=== KUTIPAN SUMBER ===

Sial, kawannya tak memiliki nomor telepon dan alamat rumah sakit rujukan Corona. Mahfud pun akhirnya memutuskan ke rumah sakit terdekat. Di situ ia mengadukan keluhannya ke dokter yang bertugas. Dokter lantas memeriksanya dan bertanya apakah ia pernah bertemu dengan pasien Corona atau Orang Dalam Pengawasan (ODP).

Mahfud mengaku tak pernah bertemu semuanya. Dokter kemudian menyarankan tes darah dan foto roentgen. Semua hasilnya normal. Tak ada flek di paru-parunya. Begitu pun darahnya tak menunjukkan tubuhnya sedang melawan bakteri. Pada pasien Corona, sel darah putih selalu tinggi karena mengindikasikan sedang melawan bakteri atau virus.

“Kata dokter gue cuma terlalu cemas dan tegang, sehingga berimbas ke fisik. Katanya gejala psikosomatik,” ujar Mahfud kepada Katadata.co.id, Kamis (2/4).

(Baca: Stres di Tengah Pandemi Corona, Awas Kesehatan Mental Terganggu!)

Apa Itu Psikosomatik?

Psikosomatik, menurut Britannica, adalah kondisi tekanan psikologis yang berpengaruh negatif kepada fungsi fisiologis sampai titik menyakitkan. Ini terjadi lantaran kesalahan aktivasi sistem involuntir dan kelenjar sekresi internal yang mengakibatkan kerusakan struktural pada organ tubuh.

Misalnya ketika seseorang dalam keadaan marah, maka tekanan darahnya akan naik dan membuat detak jantung berdetak lebih cepat, pernapasan meningkat, serta denyut nadi meningkat. Saat kemarahan mereda, maka semua gejala fisik tersebut ikut reda.

===

PERTANYAAN
1. Salin kembali kutipan tentang psikosomatik mulai dari "Sial, kawannya tak" sampai dengan "Katadata.co.id, Kamis (2/4).", lalu ganti "rumah sakit" dengan "puskesmas".
2. Jawab pertanyaan berikut berdasarkan kutipan tentang psikosomatik.
(a) Pemeriksaan apa saja yang disarankan dokter kepada Mahfud?
(b) Kepada media apa Mahfud menceritakan pengalamannya?
(c) Menurut kutipan itu, apa yang terjadi pada tekanan darah seseorang ketika ia marah?
Daftar di bawah ini tidak perlu digunakan.

=== DATA UNTUK DIPERIKSA ===

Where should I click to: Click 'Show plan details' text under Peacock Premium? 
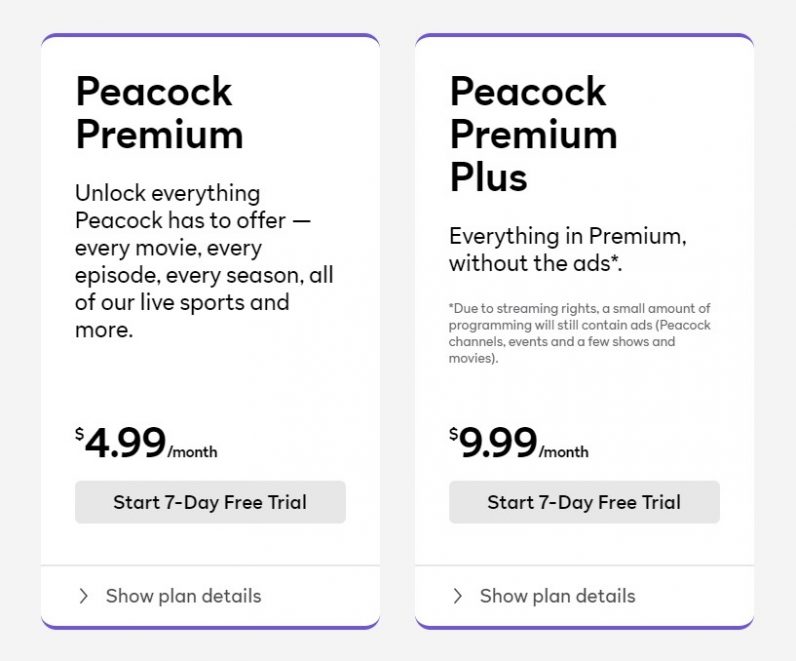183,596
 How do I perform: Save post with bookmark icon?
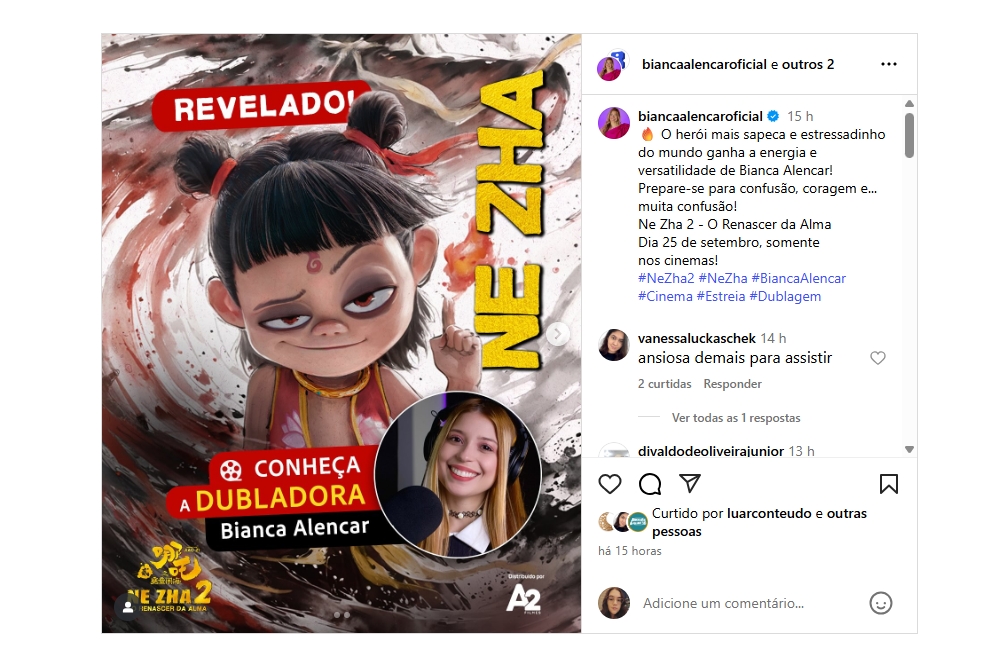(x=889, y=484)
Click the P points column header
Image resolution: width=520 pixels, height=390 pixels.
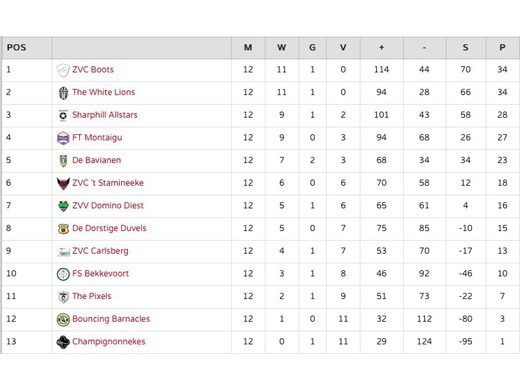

===

JAWABAN
1.
Sial, kawannya tak memiliki nomor telepon dan alamat puskesmas rujukan Corona. Mahfud pun akhirnya memutuskan ke puskesmas terdekat. Di situ ia mengadukan keluhannya ke dokter yang bertugas. Dokter lantas memeriksanya dan bertanya apakah ia pernah bertemu dengan pasien Corona atau Orang Dalam Pengawasan (ODP).

Mahfud mengaku tak pernah bertemu semuanya. Dokter kemudian menyarankan tes darah dan foto roentgen. Semua hasilnya normal. Tak ada flek di paru-parunya. Begitu pun darahnya tak menunjukkan tubuhnya sedang melawan bakteri. Pada pasien Corona, sel darah putih selalu tinggi karena mengindikasikan sedang melawan bakteri atau virus.

“Kata dokter gue cuma terlalu cemas dan tegang, sehingga berimbas ke fisik. Katanya gejala psikosomatik,” ujar Mahfud kepada Katadata.co.id, Kamis (2/4).

2.
(a) Tes darah dan foto roentgen.
(b) Katadata.co.id.
(c) Tekanan darahnya naik.